## Selection
I think it depends largely on you and how you present the concept.

When it comes to finding an investor On face value there is no reason they would worry about your current employment status if the idea was good and they believed you were the one to do it, this will be a stumbling block if you have never done this sort of thing before and don't have any partners helping you.

Depending on your employer, they might be the best ones to be "Your VC". If you say your going anyway, but would they like to be involved, point out where it would benefit them to either use or resell your product ... and for a fee (that resembles 2-3 years wages), they can get an interest in the end result and get to contribute in order to ensure it meets their needs.

We managed to get a version of this going about 6 years ago and it has been very beneficial for both parties, we even won and award for the results a few months ago.

When it comes to your IP/Ownership You would want to check your employment contract carefully regarding the moonlighting clause. Normally they don't say "anything", they can say "stuff that competes with us" or "stuff within our scope".

## Information provided
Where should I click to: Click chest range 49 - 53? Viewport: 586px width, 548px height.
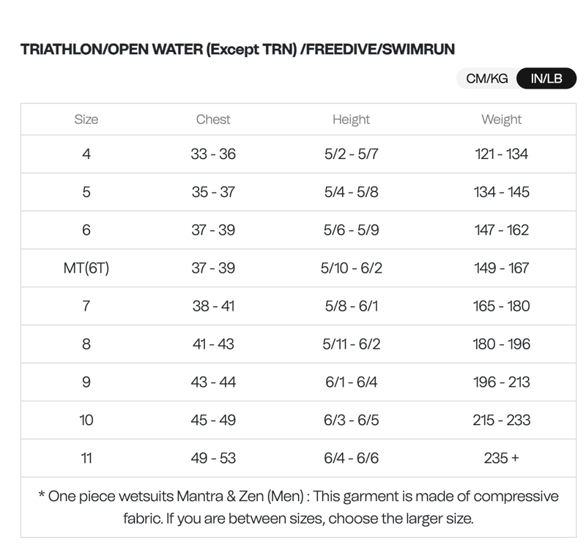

## Problem details
Can you print the passage of the advice on startup funding, starting with "I think it depends" and going on through "partners helping you.", word for word? You won't need the material for this.

## Written solution
I think it depends largely on you and how you present the concept.

When it comes to finding an investor On face value there is no reason they would worry about your current employment status if the idea was good and they believed you were the one to do it, this will be a stumbling block if you have never done this sort of thing before and don't have any partners helping you.